Las Provincias

El declive del imperio americano

A veces regreso del trabajo andando. Cuando me entristece lo que observo desde mi torre vigía de Bruselas, meto las manos en los bolsillos del abrigo y camino despacio por Place Flagey, donde estudiantes tocan música de mendigos, junto a los estanques de Ixelles, rozando cisnes cuyas siluetas escriben 22 veces el número 22, dejo atrás la abadía de la Cambre, sepultada bajo una cordillera de amarillas hojas de otoño, y llego a mi portal. Cuatro kilómetros de hilera de casitas separan la mesa del despacho de mi cama. El sol se ha puesto sobre las cuatro y media, mi paseo es ya de noche. Miro las ventanas encendidas y, dado que aquí nadie usa cortinas, dentro, tras los cristales, ojeo familias, parejas, chicas y hombres que cenan, fuman en la silla de la cocina o se desnudan. Soy el vigilante nocturno del acuario que comprueba en su ronda si en cada pecera reina la paz. Tengo frío, frío de frío y frío de envidiar sus chimeneas encendidas, sus abrazos frente al televisor y sus risas diarias. Vista desde la calle por un emigrante la felicidad en todos los hogares parece perfecta. Hundo la nariz en mis preocupaciones y deambulo.

En parte por aclarar la edad que nos toca vivir y en parte por pura melancolía, recuerdo cómo el declive de Roma se manifestó primero en la venta del cargo de emperador a populistas, millonarios y especuladores o en la promoción al mismo de chalados, gladiadores e infanticidas. Que Calígula, Cómodo o Caracalla no fueron causa sino consecuencia de una sociedad enferma que antes había olvidado sus virtudes republicanas. Dicen que el pescado muestra la podredumbre por la cabeza.
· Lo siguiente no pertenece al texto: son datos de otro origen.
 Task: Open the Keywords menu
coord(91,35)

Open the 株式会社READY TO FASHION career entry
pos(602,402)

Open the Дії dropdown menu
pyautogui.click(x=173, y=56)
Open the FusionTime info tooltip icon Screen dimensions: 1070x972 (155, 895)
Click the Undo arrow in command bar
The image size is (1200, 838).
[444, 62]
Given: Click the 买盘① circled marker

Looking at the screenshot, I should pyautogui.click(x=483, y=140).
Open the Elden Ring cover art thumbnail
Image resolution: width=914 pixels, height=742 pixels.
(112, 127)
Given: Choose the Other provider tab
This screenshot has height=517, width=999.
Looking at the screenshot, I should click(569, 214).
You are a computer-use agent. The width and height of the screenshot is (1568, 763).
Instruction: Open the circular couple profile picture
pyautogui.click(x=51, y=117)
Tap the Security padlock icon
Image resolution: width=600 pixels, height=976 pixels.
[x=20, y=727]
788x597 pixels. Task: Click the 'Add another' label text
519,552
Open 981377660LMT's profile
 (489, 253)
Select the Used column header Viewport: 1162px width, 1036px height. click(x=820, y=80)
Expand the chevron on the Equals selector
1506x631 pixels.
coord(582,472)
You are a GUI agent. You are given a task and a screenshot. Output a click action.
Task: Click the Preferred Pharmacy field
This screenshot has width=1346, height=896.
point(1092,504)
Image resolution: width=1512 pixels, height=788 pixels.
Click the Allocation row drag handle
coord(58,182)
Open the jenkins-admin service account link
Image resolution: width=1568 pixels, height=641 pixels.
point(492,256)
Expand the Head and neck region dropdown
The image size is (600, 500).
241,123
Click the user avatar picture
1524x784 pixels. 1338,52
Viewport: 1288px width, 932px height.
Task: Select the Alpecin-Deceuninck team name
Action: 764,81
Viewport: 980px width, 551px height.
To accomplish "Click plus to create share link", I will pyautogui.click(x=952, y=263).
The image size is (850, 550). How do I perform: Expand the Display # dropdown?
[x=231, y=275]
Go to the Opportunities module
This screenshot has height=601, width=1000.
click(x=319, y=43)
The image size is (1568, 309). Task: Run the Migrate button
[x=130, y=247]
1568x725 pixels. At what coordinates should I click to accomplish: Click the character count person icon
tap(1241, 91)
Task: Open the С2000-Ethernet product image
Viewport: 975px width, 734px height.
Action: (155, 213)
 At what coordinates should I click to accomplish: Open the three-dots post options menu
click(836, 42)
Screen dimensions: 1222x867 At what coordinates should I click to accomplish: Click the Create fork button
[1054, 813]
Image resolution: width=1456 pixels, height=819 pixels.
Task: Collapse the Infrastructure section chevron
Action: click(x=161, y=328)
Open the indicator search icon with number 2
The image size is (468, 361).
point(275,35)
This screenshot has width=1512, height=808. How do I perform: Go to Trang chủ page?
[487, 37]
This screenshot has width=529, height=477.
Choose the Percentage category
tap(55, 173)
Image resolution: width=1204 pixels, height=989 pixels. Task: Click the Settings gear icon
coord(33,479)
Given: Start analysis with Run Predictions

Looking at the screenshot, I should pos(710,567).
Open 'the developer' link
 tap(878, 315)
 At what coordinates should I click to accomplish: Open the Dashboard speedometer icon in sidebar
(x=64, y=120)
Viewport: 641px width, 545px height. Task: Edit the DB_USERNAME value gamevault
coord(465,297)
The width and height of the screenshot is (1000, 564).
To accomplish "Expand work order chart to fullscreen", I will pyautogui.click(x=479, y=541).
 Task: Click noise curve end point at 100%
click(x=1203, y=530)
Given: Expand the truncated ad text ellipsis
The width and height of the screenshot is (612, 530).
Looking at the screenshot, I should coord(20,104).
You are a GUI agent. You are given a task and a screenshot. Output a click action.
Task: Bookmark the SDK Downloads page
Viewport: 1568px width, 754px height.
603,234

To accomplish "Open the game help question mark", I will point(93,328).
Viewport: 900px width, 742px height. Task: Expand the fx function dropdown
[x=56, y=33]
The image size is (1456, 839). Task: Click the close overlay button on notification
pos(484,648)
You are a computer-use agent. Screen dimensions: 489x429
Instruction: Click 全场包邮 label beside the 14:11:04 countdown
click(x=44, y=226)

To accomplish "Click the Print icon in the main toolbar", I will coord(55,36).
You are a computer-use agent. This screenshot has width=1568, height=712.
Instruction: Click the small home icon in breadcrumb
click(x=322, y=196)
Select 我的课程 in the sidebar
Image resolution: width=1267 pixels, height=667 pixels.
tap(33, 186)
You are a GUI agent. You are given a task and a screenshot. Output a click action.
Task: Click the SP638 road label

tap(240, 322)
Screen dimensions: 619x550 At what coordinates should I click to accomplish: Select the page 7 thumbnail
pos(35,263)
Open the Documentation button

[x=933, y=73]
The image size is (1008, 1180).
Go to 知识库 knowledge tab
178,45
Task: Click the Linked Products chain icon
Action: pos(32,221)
Si Lincoln o Kennedy resucitaran y vieran al pintoresco Donald Trump convertido en emperador americano se suicidarían esta vez. Tal que Diocleciano al desistir de salvar a los romanos ya insalvables y refugiarse en su huerto de coles. El miedo a la globalización ha coronado a Trump. La globalización, sin embargo, es imparable, como lo eran los bárbaros, y funciona del mismo modo que el cristianismo o los vasos comunicantes, iguala a los trabajadores por abajo, por lo que sólo un gobierno global podría ordenarla. Pero el nuevo César hará lo contrario: levantar muros, romper alianzas y expulsar jóvenes. Se encastillará, como Roma al final. Cerrará los ojos de América a lo evidente: que una economía mundial exige una política económica mundial coordinada. Decaeremos.

«Enriqueced a los soldados y burlaos del resto» aconsejó Septimio Severo a sus hijos al morir. Aunque esto Trump ya lo sabe, lleva décadas practicándolo. Mi madre Europa, maniática, compleja y desmemoriada, vive sin cortinas porque ignora cuánta caída acecha fuera. A veces regreso del trabajo andando y me pierdo por la venas de Bruselas. Me siento entonces un farero solitario volviendo a casa de madrugada. Se acerca tormenta por el oeste, aviso.